3 Radicación n.° 11001-02-03-000-2025-00622-00 FERNANDO AUGUSTO JIMÉNEZ VALDERRAMA Magistrado ponente STC2043-2025 Radicación n.° 11001-02-03-000-2025-00622-00 (Aprobado en sesión de veintiséis de febrero de dos mil veinticinco) Bogotá D.C., veintiséis (26) de febrero de dos mil veinticinco (2025). Decide la Corte la acción de tutela promovida por Sarelda Ricardo Llerena contra la Sala Civil Familia del Tribunal Superior del Distrito Judicial de Cartagena y el Juzgado Noveno Civil del Circuito de esa ciudad, asunto al que fueron vinculadas las partes e intervinientes en el proceso objeto de censura.

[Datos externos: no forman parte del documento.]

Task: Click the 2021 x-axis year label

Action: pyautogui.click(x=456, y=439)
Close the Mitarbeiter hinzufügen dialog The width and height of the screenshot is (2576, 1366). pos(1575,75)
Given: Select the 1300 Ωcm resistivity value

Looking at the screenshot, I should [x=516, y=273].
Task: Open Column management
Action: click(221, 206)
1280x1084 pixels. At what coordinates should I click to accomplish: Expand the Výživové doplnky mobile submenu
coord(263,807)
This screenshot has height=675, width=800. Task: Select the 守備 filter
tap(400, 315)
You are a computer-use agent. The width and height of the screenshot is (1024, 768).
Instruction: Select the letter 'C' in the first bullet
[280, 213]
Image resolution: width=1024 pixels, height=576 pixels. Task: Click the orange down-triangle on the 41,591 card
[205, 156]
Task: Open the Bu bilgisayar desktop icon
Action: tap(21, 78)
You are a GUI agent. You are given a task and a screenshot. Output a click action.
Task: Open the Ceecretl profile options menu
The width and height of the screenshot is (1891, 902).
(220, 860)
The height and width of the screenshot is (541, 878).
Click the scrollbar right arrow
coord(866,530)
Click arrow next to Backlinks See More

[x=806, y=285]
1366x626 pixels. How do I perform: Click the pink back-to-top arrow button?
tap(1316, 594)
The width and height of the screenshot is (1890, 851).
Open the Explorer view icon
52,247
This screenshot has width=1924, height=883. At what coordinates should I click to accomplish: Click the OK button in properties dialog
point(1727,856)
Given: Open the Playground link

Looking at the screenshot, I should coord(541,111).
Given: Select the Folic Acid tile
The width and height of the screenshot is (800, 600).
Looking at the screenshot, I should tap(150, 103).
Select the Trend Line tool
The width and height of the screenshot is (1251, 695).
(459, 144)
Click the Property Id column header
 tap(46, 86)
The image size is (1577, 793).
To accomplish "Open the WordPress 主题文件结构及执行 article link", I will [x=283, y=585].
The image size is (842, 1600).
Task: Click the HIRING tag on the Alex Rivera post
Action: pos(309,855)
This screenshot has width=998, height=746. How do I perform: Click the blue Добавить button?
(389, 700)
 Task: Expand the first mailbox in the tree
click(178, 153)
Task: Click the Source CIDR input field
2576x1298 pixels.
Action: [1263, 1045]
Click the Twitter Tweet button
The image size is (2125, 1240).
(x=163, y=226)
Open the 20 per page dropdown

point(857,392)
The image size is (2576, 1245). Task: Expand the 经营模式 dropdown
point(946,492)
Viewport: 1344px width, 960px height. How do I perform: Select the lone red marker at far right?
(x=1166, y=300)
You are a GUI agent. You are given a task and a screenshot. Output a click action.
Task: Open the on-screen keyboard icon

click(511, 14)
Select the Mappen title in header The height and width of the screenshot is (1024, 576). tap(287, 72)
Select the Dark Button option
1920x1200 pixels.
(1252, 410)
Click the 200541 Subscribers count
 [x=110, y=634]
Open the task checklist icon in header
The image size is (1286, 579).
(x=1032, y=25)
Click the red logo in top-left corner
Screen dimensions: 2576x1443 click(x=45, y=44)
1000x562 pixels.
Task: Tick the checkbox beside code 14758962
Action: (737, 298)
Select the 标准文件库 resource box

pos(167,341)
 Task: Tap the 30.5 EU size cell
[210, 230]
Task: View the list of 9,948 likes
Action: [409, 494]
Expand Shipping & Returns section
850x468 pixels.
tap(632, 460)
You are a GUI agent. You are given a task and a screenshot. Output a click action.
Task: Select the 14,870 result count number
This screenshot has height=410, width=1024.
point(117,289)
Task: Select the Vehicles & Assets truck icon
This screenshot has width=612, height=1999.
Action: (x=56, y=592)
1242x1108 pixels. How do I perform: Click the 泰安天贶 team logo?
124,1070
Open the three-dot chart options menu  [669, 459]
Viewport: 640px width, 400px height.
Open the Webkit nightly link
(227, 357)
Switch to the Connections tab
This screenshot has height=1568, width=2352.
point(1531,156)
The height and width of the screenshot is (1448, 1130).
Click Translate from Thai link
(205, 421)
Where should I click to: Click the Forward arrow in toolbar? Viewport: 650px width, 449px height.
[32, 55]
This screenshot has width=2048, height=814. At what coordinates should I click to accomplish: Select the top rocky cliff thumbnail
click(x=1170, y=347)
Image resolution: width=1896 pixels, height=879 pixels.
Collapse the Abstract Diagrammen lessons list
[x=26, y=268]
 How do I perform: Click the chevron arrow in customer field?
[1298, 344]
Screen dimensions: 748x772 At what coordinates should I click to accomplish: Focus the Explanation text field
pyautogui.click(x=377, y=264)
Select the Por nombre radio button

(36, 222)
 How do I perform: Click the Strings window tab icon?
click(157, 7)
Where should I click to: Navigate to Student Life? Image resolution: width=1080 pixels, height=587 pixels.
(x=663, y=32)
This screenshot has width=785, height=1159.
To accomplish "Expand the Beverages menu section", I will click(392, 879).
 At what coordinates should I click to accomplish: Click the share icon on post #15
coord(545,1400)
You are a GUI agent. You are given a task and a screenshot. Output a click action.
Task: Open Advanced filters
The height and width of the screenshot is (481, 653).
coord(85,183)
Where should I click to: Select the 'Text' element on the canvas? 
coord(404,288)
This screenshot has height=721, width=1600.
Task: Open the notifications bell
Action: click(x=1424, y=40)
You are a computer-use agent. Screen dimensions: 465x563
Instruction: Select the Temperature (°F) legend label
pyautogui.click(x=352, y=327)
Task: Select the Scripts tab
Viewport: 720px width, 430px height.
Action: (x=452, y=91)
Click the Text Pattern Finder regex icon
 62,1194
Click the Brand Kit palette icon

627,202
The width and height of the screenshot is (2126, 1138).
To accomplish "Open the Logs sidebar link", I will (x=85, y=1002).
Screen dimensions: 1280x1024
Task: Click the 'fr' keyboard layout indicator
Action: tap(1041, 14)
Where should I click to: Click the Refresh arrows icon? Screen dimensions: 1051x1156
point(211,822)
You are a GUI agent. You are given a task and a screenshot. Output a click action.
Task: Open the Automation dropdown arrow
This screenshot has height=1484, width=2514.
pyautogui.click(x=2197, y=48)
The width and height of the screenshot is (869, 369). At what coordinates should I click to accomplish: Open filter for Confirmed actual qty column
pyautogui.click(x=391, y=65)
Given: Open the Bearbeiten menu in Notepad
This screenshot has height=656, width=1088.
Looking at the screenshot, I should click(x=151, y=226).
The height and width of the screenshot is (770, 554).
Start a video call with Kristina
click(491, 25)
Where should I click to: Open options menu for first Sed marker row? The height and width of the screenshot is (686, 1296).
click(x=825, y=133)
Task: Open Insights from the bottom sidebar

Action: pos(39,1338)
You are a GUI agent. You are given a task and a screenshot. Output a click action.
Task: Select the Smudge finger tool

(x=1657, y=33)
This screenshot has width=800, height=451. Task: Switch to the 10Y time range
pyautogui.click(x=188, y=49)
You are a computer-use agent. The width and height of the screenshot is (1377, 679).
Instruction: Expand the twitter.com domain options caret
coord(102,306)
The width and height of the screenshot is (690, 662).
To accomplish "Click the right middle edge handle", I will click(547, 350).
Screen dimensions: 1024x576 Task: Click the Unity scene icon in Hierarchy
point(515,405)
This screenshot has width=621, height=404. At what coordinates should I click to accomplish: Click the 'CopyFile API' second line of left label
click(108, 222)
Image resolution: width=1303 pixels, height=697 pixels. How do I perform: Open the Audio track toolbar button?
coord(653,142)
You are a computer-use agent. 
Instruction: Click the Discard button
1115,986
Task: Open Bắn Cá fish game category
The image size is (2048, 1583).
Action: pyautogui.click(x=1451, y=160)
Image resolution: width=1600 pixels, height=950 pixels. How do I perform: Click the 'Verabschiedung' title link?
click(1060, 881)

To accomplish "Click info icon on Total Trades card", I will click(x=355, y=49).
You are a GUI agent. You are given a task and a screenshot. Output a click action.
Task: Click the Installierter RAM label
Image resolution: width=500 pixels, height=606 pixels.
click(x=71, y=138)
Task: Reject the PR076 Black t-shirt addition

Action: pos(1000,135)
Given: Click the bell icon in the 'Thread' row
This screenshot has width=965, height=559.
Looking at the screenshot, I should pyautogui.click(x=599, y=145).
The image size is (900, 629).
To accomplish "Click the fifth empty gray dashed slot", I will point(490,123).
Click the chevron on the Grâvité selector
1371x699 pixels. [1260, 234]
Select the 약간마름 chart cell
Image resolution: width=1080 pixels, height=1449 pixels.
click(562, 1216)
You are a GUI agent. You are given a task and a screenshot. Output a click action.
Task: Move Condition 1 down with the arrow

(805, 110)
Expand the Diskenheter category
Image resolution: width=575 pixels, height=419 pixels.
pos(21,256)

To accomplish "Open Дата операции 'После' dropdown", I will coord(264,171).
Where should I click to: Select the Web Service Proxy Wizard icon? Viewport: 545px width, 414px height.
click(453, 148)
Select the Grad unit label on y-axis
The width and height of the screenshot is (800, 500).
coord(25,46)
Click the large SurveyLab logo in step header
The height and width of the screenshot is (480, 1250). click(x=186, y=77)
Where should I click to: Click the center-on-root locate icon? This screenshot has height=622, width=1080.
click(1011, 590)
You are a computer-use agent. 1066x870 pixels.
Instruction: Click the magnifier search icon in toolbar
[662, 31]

ANTECEDENTES 1. La promotora del resguardo constitucional reclamó la protección de sus derechos fundamentales al debido proceso, defensa y acceso a la administración de justicia, presuntamente conculcados por las autoridades judiciales accionadas en el marco del trámite posesorio con radicación 2019-00182. 2. Lo anterior, de conformidad con los siguientes hechos que se consideran relevantes: 2.1.

Sarelda Ricardo Llerena, junto a sus hermanos Fanny, Dorina, Oswaldo, Rodolfo y Víctor, es propietaria inscrita del inmueble identificado con folio de matrícula n.° 060-86762 ubicado en la ciudad de Cartagena. 2.2. Alegando su condición de poseedor, el entonces esposo de la acá accionante, Gastón Cano Lara, promovió acción posesoria de la que versa el artículo 972 del Código Civil sobre dicho inmueble, argumentando que había sido despojado de su posesión por Fanny, Dorina, Oswaldo, Rodolfo y Víctor Ricardo Llerena, solicitando así su restitución en el referido trámite declarativo. 2.3.

En sustento de sus pretensiones, indicó que en el año 2009 celebró compraventa frente a cada una de las cuotas parte que los demandados tenían sobre el predio urbano en disputa, por un valor de $10.000.000 pagados a individualmente a los copropietarios, motivo por el cual desde esa fecha «ejecutó actos de señor y dueño de manera pública e ininterrumpida», no solo haciendo mejoras sobre el inmueble, sino también suscribiendo contratos de arriendo con terceras personas, figurando él como arrendador.

No obstante, desde el 2017 los hermanos Ricardo Llerena le usurparon su derecho. 2.4. El asunto correspondió por reparto al Juzgado Noveno Civil del Circuito de Cartagena, quien, tras admitir la demanda, ordenó notificar a todos los vinculados personalmente. Sin embargo, ante el fracaso de dicha comunicación, autorizó el emplazamiento de los demandados, y posteriormente, con la manifestación del promotor, bajo la gravedad de juramento, de que desconocía la ubicación de los convocados, designó curador ad litem, quien contestó la demanda sin proponer ningún medio exceptivo. 2.5.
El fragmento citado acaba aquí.